MultiScene (Experimental)¶
Scene objects in SatPy are meant to represent a single geographic region at a specific single instant in time or range of time. This means they are not suited for handling multiple orbits of polar-orbiting satellite data, multiple time steps of geostationary satellite data, or other special data cases. To handle these cases SatPy provides the MultiScene class. The below examples will walk through some basic use cases of the MultiScene.
Warning
These features are still early in development and may change overtime as more user feedback is received and more features added.
Stacking scenes¶
The MultiScene makes it easy to take multiple Scenes and stack them on top of each other. The code below takes two separate orbits from a VIIRS sensor and stacks them on top of each other.
>>> from satpy import Scene, MultiScene
>>> from glob import glob
>>> from pyresample.geometry import AreaDefinition
>>> my_area = AreaDefinition(...)
>>> scenes = [
... Scene(reader='viirs_sdr', filenames=glob('/data/viirs/day_1/*t180*.h5')),
... Scene(reader='viirs_sdr', filenames=glob('/data/viirs/day_2/*t180*.h5'))
... ]
>>> mscn = MultiScene(scenes)
>>> mscn.load(['I04'])
>>> new_mscn = mscn.resample(my_area)
>>> blended_scene = new_mscn.blend()
>>> blended_scene.save_datasets()
Saving frames of an animation¶
The MultiScene can take “frames” of data and join them together in a single
animation movie file. Saving animations required the imageio python library
and for most available formats the ffmpeg
command line tool suite should
also be installed. The below example saves a series of GOES-EAST ABI channel
1 and channel 2 frames to MP4 movie files. Note that currently there is no
easy way to map files from multiple time steps/orbits in to individual Scene
objects. The glob function and for loops are used to group files into Scene
objects that, if used individually, could load the data we want.

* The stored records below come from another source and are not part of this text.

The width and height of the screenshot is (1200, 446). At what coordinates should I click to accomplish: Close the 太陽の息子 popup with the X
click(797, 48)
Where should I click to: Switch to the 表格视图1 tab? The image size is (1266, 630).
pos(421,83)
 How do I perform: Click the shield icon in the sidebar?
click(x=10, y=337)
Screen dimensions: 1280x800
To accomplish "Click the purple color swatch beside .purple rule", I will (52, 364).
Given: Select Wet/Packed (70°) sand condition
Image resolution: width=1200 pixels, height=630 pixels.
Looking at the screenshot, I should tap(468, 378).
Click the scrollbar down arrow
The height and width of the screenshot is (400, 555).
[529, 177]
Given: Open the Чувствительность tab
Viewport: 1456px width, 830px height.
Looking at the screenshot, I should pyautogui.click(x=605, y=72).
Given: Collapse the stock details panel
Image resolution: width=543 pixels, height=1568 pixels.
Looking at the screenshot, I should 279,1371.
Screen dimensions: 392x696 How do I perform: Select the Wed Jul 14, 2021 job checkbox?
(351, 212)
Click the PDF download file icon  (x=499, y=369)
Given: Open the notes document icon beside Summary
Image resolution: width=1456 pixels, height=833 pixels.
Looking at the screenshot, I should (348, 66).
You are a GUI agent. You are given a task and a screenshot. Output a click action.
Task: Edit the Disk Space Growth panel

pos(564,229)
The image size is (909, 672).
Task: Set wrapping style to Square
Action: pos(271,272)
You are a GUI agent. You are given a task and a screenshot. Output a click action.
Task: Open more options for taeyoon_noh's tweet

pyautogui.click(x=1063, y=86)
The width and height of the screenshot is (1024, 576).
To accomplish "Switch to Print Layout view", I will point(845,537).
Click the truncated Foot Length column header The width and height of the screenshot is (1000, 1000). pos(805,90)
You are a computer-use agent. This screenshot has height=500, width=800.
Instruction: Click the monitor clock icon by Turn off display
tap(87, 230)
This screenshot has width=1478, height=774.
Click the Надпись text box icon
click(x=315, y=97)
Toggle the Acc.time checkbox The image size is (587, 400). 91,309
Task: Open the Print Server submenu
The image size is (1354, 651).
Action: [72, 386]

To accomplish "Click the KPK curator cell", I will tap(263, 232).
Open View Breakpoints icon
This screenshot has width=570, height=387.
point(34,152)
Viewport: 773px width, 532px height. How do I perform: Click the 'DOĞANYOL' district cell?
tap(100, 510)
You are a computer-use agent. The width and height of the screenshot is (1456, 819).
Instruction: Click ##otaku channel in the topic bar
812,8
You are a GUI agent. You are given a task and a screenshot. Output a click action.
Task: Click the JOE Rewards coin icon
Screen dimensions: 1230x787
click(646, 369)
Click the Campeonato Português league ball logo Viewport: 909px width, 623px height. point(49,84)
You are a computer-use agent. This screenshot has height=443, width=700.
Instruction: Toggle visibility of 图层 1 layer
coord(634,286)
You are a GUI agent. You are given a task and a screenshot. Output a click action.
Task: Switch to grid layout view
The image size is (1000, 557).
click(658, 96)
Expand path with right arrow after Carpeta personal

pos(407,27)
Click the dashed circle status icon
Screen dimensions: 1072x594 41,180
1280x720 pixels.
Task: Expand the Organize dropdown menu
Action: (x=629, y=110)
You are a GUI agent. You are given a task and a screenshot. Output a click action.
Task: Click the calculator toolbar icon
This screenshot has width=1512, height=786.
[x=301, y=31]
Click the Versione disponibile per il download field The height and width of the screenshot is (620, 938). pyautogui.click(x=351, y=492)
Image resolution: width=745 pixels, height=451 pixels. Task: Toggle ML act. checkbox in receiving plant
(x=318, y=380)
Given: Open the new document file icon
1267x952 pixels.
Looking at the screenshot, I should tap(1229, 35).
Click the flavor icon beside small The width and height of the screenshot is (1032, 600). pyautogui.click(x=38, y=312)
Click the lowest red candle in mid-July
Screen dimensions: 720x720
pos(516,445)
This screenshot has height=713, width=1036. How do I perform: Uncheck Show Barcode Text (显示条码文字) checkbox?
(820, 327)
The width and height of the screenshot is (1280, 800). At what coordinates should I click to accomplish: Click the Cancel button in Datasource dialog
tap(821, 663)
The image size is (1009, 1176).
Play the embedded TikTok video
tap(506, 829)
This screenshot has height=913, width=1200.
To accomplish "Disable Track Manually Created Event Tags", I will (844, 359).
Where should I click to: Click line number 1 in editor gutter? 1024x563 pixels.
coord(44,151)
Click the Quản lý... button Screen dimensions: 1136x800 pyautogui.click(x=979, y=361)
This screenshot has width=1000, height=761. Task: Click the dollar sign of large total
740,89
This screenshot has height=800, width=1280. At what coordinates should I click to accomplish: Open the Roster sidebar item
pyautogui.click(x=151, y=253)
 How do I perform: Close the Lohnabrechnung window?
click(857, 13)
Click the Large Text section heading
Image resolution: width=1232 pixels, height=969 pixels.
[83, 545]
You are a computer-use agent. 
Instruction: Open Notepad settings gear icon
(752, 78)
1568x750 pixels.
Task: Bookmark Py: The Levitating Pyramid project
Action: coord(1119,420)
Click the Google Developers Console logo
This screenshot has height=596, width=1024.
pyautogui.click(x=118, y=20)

>>> from satpy import Scene, MultiScene
>>> from glob import glob
>>> scene_files = []
>>> for time_step in ['1800', '1810', '1820', '1830']:
... scene_files.append(glob('/data/abi/day_1/*C0[12]*s???????{}*.nc'.format(time_step)))
>>> scenes = [
... Scene(reader='abi_l1b', filenames=files) for files in sorted(scene_files)
... ]
>>> mscn = MultiScene(scenes)
>>> mscn.load(['C01', 'C02'])
>>> mscn.save_animation('{name}_{start_time:%Y%m%d_%H%M%S}.mp4', fps=2)
Warning
GIF images, although supported, are not recommended due to the large file sizes that can be produced from only a few frames.